### Task brief
Your answer should be every line of the records that contains the word "resolution".

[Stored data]
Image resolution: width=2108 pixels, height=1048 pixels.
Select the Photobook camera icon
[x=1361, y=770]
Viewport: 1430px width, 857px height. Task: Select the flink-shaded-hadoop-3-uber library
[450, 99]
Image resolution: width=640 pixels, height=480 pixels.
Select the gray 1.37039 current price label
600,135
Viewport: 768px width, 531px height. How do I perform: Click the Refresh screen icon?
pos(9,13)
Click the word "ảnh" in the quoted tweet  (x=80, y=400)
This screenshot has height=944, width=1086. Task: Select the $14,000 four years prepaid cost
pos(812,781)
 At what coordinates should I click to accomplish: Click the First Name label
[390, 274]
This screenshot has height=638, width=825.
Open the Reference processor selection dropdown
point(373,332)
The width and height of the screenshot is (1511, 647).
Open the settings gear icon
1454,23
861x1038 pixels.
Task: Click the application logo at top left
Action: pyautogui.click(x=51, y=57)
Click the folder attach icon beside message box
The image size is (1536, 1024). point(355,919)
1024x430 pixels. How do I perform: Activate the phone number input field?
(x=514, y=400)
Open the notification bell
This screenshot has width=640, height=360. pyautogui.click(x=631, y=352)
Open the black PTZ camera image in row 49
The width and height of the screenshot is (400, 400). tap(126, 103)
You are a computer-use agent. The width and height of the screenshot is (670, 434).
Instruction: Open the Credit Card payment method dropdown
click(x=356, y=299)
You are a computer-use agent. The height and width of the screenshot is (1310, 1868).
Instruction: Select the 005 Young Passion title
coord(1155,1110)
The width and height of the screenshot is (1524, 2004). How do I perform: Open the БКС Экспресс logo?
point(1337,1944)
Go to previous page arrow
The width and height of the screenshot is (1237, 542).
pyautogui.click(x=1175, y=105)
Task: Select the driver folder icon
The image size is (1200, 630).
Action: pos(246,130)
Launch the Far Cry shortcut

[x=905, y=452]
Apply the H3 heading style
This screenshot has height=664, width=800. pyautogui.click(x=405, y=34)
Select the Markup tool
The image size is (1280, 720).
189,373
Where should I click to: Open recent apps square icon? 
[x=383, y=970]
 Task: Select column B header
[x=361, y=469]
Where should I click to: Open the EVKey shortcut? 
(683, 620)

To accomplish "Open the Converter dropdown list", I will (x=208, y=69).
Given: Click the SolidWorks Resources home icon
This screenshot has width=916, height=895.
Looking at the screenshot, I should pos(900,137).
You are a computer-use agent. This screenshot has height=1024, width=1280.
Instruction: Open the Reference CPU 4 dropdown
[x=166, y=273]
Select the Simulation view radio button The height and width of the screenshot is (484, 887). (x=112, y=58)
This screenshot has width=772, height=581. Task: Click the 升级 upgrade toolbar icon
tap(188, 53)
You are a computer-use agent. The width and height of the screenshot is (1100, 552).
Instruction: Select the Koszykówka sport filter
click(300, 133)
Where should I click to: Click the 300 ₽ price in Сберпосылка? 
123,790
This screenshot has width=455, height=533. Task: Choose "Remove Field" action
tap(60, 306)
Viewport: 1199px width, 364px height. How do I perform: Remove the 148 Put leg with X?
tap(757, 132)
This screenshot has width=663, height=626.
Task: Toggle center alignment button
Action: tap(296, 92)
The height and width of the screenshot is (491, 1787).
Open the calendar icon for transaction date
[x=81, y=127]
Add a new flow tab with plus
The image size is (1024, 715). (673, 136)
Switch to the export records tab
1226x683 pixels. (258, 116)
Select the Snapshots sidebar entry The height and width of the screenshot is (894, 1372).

### Result
Image resolution: width=2108 pixels, height=1048 pixels.
Image resolution: width=640 pixels, height=480 pixels.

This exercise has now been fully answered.